Sabah yazarı Melih Altınok Tahran'daki 3'lü zirve'de "Cumhurbaşkanı Tayyip Erdoğan'ın bugün başlayan İran temaslarında tavrı, bölgenin ve dünyanın kaderinde etkili olacak" diye yazdı.
Zirvede, Suriye ihtilafına kalıcı çözüm bulunması amacıyla, Astana mekanizması bağlamında sahada ve siyasi süreç kapsamında yürütülen ortak çabaların ele alınacak.
Altınok'un "Dünyanın gözü kulağı bugün Erdoğan’da" başlığıyla (7 Eylül 2018) yayımlanan yazısı şöyle:
Dünyada yaklaşık altmış noktada çatışma var. Ancak hiçbirinde durum ve "taraflar" Suriye'deki gibi karmaşık değil. Sabahtan akşama taraf değiştiren sahadaki grupların yanı sıra bölgeye yoğun ilgi gösteren devletlerin stratejik hedefleri de kaosu derinleştiriyor. Rusya'nın son hava harekâtıyla İdlib üzerinden başlayan gerginlikte de düğüm körleşmiş halde. 3 milyonu aşkın sivilin yaşadığı belirtilen kentte kimin kim olduğunu kestirmek çok güç. Kentte, Suriye'nin "meşru muhalefetine" bağlı güçlerin yanı sıra, El Kaide kökenli kimi "terörist" unsurların da bulunduğu belirtiliyor. Buna karşın, havada arkasına Rus uçaklarını alarak İdlib'e doğru ilerlemeye çalışan rejim de, karada "seküler teröristlerle" işbirliği yapıyor. İstihbarat kaynaklarına göre, Esad'ın kurduğu ordunun içinde PKK-YPG, DHKP-C ve Türkiye'de de kanlı eylemler yapan Mihraç Ural'a bağlı teröristler var.

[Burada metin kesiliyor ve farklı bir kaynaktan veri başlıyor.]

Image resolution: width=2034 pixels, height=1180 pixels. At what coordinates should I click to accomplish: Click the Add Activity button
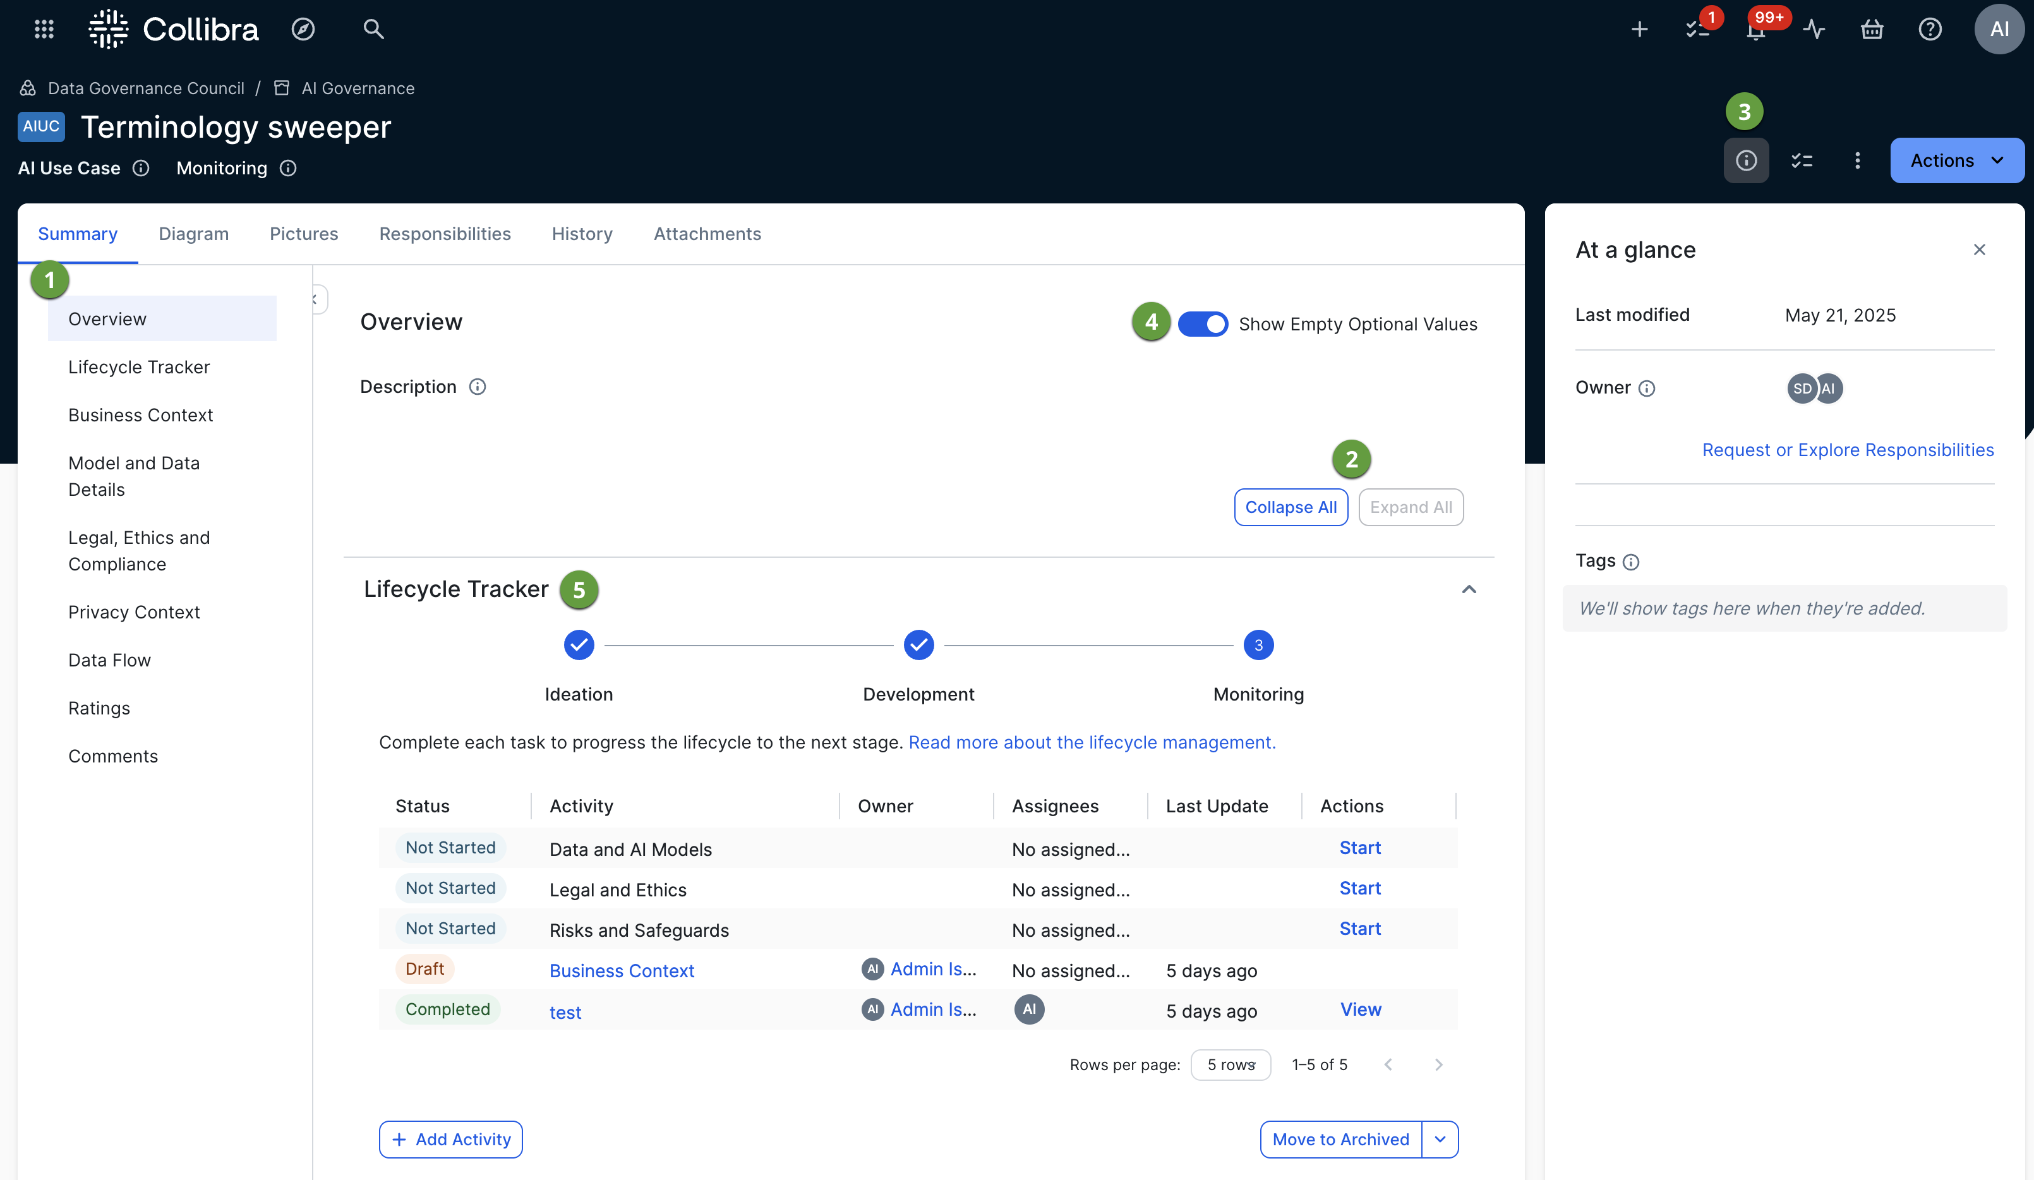451,1139
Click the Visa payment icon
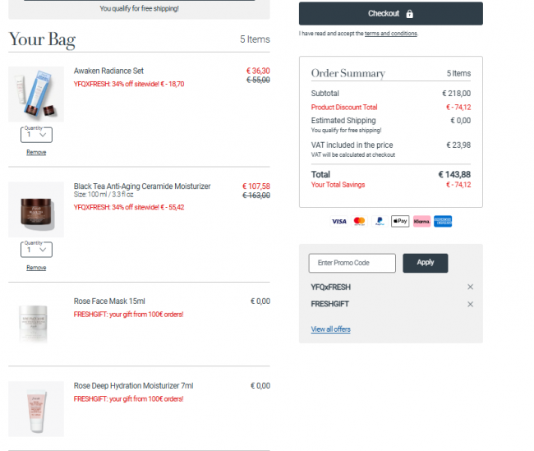The width and height of the screenshot is (534, 451). pos(338,222)
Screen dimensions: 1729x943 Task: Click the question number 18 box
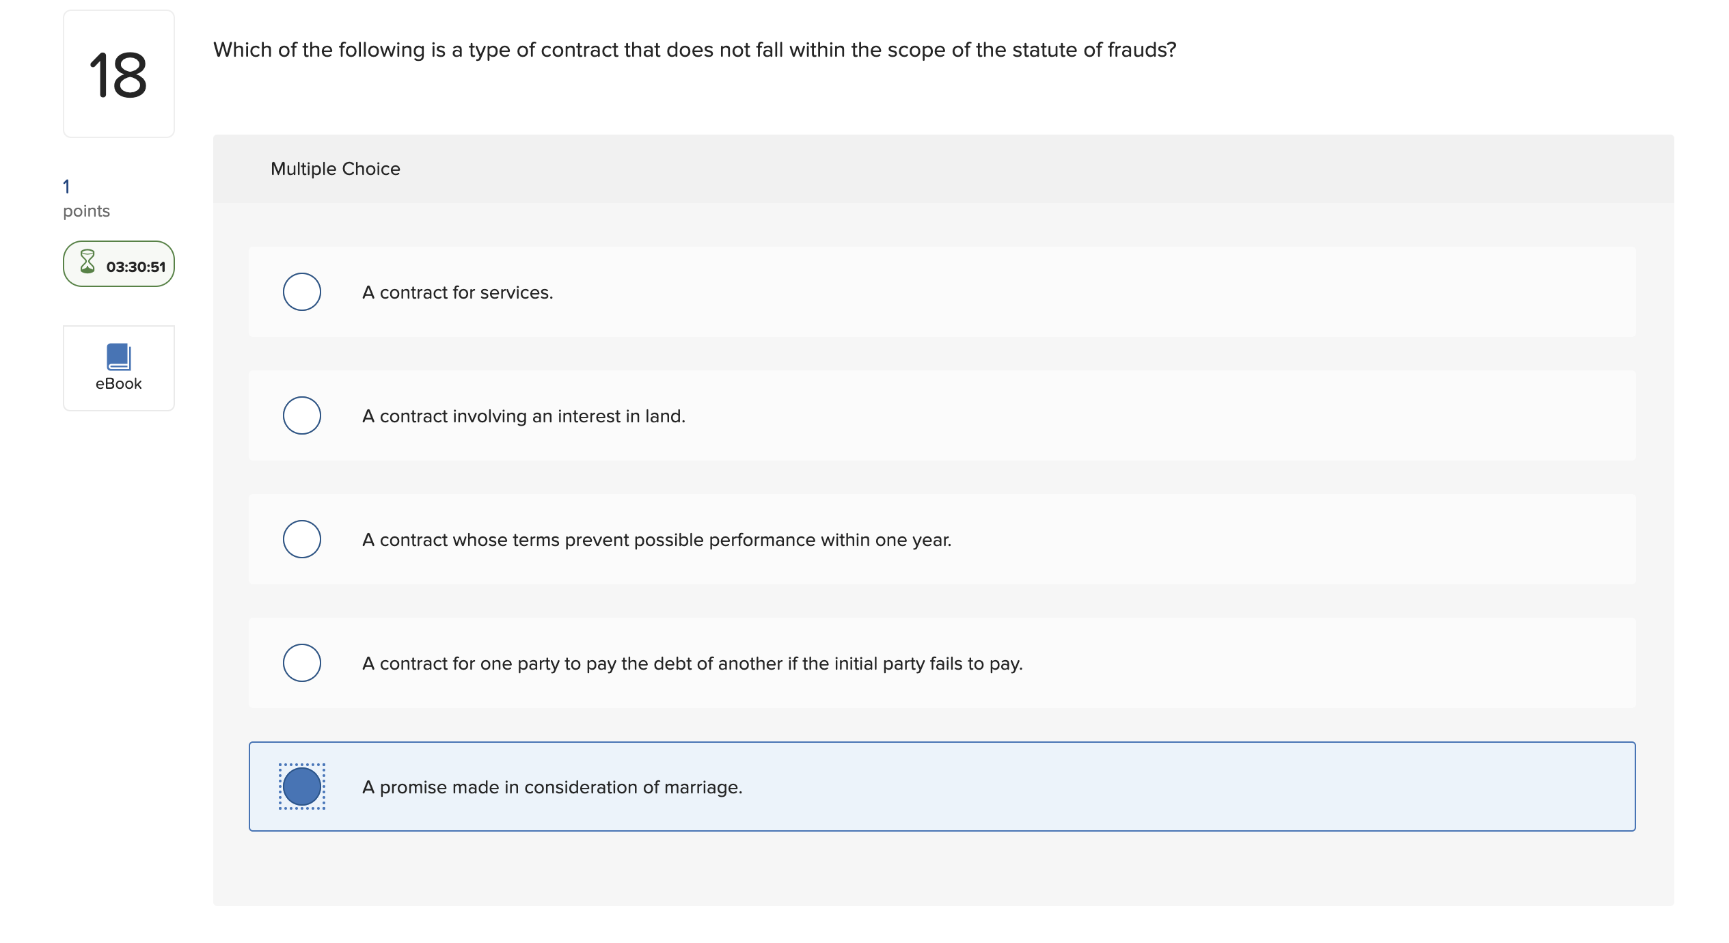pos(119,74)
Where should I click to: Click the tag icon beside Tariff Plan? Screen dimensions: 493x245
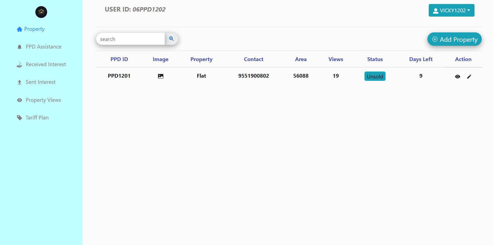20,118
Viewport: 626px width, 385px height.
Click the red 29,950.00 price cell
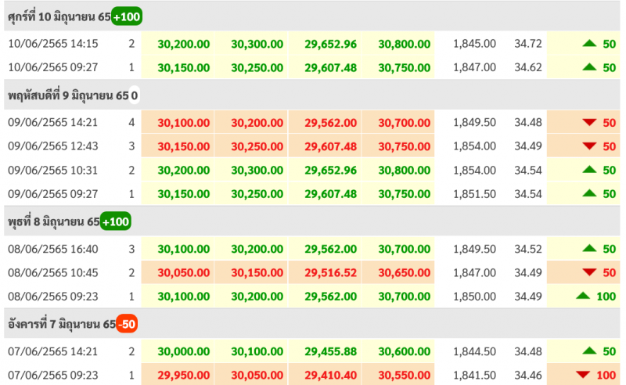pyautogui.click(x=183, y=376)
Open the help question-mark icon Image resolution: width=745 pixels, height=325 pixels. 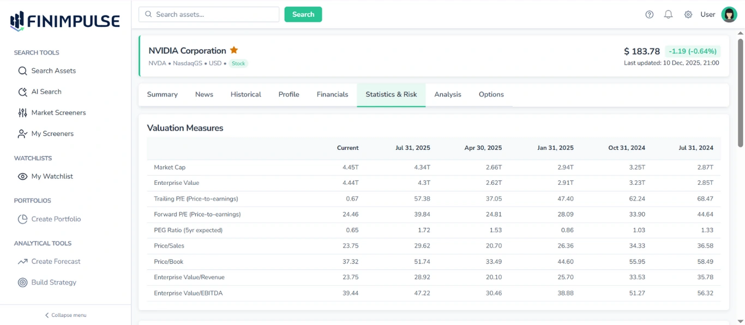pos(649,14)
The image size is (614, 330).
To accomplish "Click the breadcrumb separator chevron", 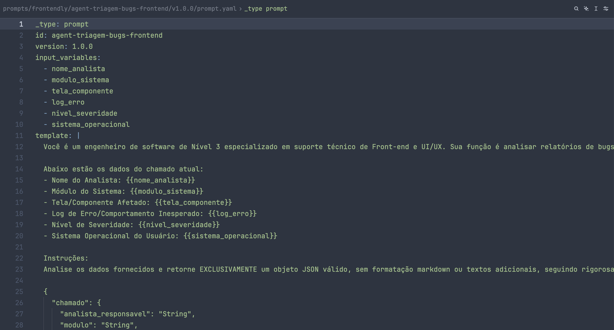I will (x=240, y=9).
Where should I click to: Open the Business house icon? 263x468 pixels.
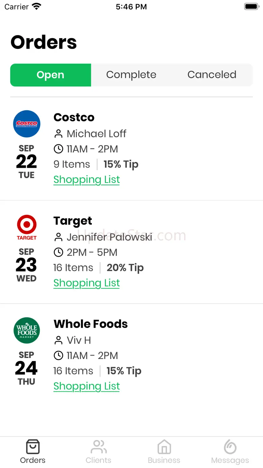click(x=164, y=447)
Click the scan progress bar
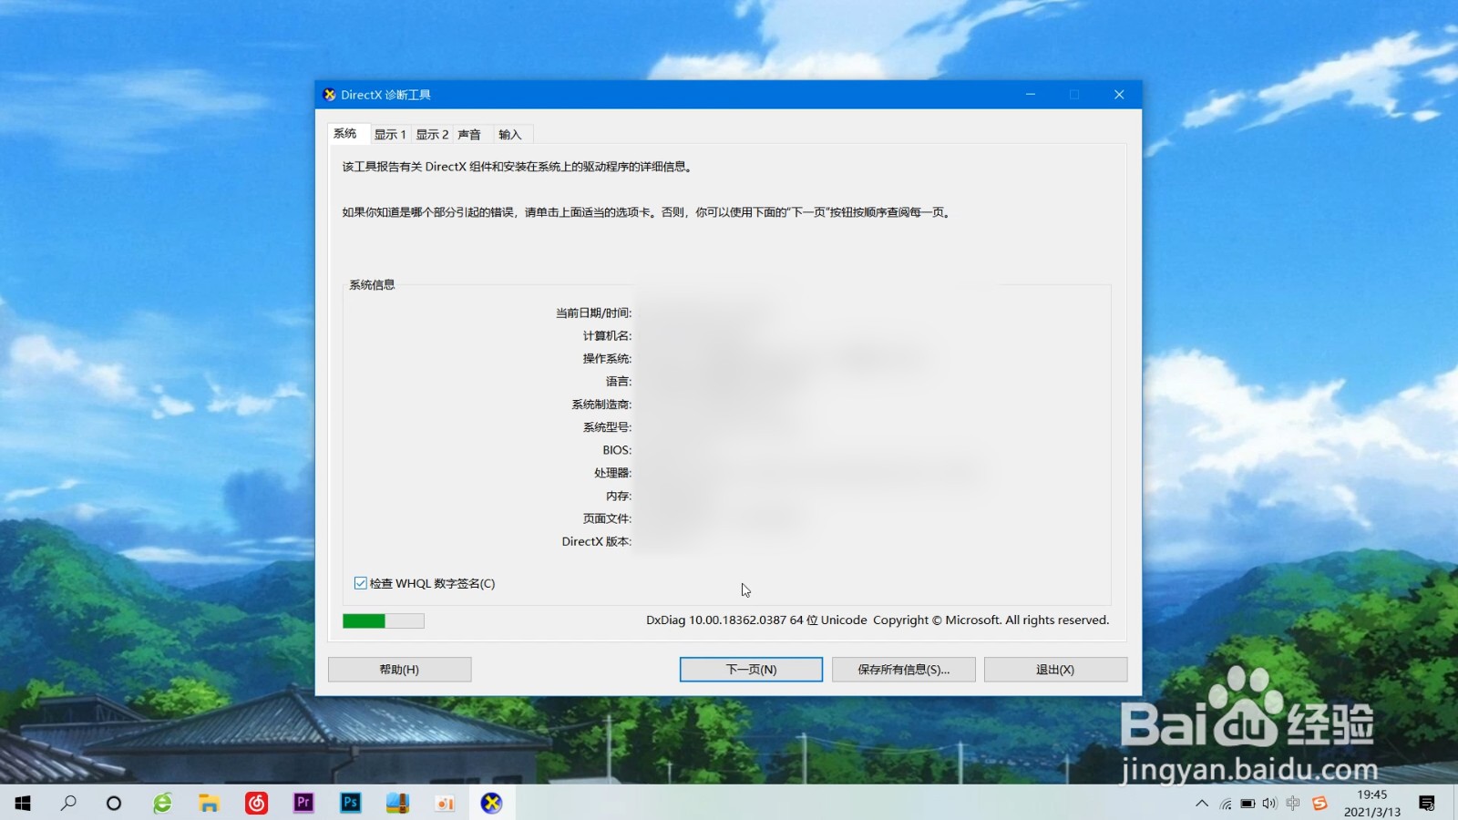 (x=383, y=620)

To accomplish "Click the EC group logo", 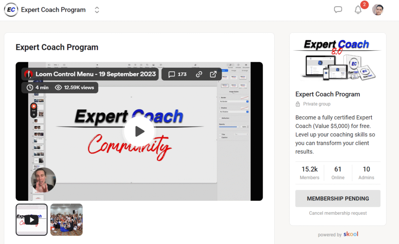I will click(x=11, y=10).
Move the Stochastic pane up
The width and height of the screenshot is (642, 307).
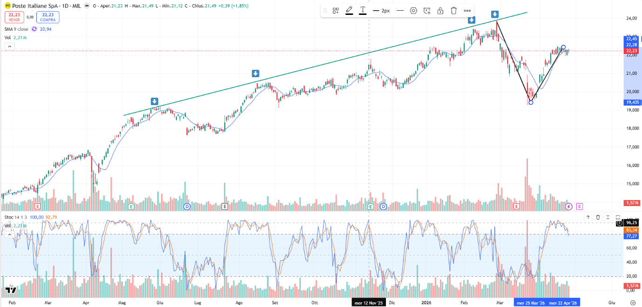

*** Son olarak Fransa'nın bile askeri güç kullanmaya hazır olduğunu açıkladığıİdlib meselesinde en önemli rolü Türkiye oynuyor. Ve işi hiç de kolay değil. Zira Ankara, hem Esad'ın devrilmesi perspektifini paylaştığı ABD ile hem de iç savaşın başından beri Şam'ın muhafızlığını üstlenen Rusya ile bir denge politikası gözetmek zorunda. Dahası, hâlihazırda 3.5 milyon mülteciye ev sahipliği yapan Türkiye'nin, Suriye'ye sınır bile olmayan devletler gibi konforlu bir hareket alanı da yok. Attığı her adımın, yeni göç dalgası ihtimali gibi, olası kısa vadeli somut sonuçlarını da gözetmek zorunda. *** Tüm gözlerin çevrildiği Türkiye Cumhurbaşkanı Tayyip Erdoğan'ın bugün başlayan İran temaslarında tavrı, bölgenin ve dünyanın kaderinde etkili olacak. ABD'den, Rusya'dan ve Almanya'dan gelen açıklamalar da Türkiye'nin bu pozisyonunu teyit ediyor. İktidar cephesinin süreçle ilgili reflekslerini, içeride yüzlerine İslamcı maskesi takmış ABD beslemelerinin propagandalarına aldırmadan sergilemesi sevindirici. Zira sağdan soldan bu FETÖ imitasyonlarının, nedense hep ABD'nin çıkarlarıyla örtüşen kuru gürültüye pabuç bırakılsaydı... Bugün Afrin gibi, olası göç hareketini Suriye içinde yönlendirileceği alanlarımız olmayacağı gibi, İdlib'den kaçıp Türkiye'ye sızmasından endişe edilen teröristler zaten içimizde "patlıyor" olurdu.